> Task to carry out: Repeat every entry below exactly.

> Available records:

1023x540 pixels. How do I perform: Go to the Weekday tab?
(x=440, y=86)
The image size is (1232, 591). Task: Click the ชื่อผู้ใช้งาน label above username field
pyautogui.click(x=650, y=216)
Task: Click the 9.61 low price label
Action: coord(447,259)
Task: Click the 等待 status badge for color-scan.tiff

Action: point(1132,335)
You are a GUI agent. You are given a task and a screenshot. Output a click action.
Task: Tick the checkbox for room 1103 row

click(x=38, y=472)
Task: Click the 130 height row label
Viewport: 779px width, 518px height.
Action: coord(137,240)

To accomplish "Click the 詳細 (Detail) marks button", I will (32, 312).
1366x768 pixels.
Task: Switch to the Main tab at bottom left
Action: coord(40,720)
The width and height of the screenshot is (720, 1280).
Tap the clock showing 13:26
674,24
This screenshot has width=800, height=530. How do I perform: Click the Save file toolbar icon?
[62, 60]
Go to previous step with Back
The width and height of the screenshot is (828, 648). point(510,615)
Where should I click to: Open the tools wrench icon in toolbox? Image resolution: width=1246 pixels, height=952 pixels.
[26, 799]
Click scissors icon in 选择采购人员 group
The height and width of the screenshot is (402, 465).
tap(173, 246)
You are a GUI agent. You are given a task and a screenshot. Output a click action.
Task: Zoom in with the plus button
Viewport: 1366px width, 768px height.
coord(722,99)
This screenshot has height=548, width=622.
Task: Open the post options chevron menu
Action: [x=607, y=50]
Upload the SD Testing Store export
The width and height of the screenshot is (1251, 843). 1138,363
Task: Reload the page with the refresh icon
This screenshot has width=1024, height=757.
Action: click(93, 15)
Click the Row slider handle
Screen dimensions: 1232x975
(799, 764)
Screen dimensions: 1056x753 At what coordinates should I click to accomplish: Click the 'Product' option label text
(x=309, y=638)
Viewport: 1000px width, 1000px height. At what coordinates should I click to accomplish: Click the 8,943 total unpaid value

> Task output:
1023x540 pixels. How do I perform: Go to the Weekday tab?
(x=440, y=86)
The image size is (1232, 591). Task: Click the ชื่อผู้ใช้งาน label above username field
pyautogui.click(x=650, y=216)
Task: Click the 9.61 low price label
Action: coord(447,259)
Task: Click the 等待 status badge for color-scan.tiff

Action: point(1132,335)
You are a GUI agent. You are given a task and a screenshot. Output a click action.
Task: Tick the checkbox for room 1103 row

click(x=38, y=472)
Task: Click the 130 height row label
Viewport: 779px width, 518px height.
Action: coord(137,240)

To accomplish "Click the 詳細 (Detail) marks button", I will (32, 312).
1366x768 pixels.
Task: Switch to the Main tab at bottom left
Action: coord(40,720)
The width and height of the screenshot is (720, 1280).
Tap the clock showing 13:26
674,24
This screenshot has width=800, height=530. How do I perform: Click the Save file toolbar icon?
[62, 60]
Go to previous step with Back
The width and height of the screenshot is (828, 648). point(510,615)
Where should I click to: Open the tools wrench icon in toolbox? Image resolution: width=1246 pixels, height=952 pixels.
[26, 799]
Click scissors icon in 选择采购人员 group
The height and width of the screenshot is (402, 465).
tap(173, 246)
You are a GUI agent. You are given a task and a screenshot. Output a click action.
Task: Zoom in with the plus button
Viewport: 1366px width, 768px height.
coord(722,99)
This screenshot has height=548, width=622.
Task: Open the post options chevron menu
Action: [x=607, y=50]
Upload the SD Testing Store export
The width and height of the screenshot is (1251, 843). 1138,363
Task: Reload the page with the refresh icon
This screenshot has width=1024, height=757.
Action: click(93, 15)
Click the Row slider handle
Screen dimensions: 1232x975
(799, 764)
Screen dimensions: 1056x753 At what coordinates should I click to accomplish: Click the 'Product' option label text
(x=309, y=638)
Viewport: 1000px width, 1000px height. At what coordinates should I click to accomplish: Click the 8,943 total unpaid value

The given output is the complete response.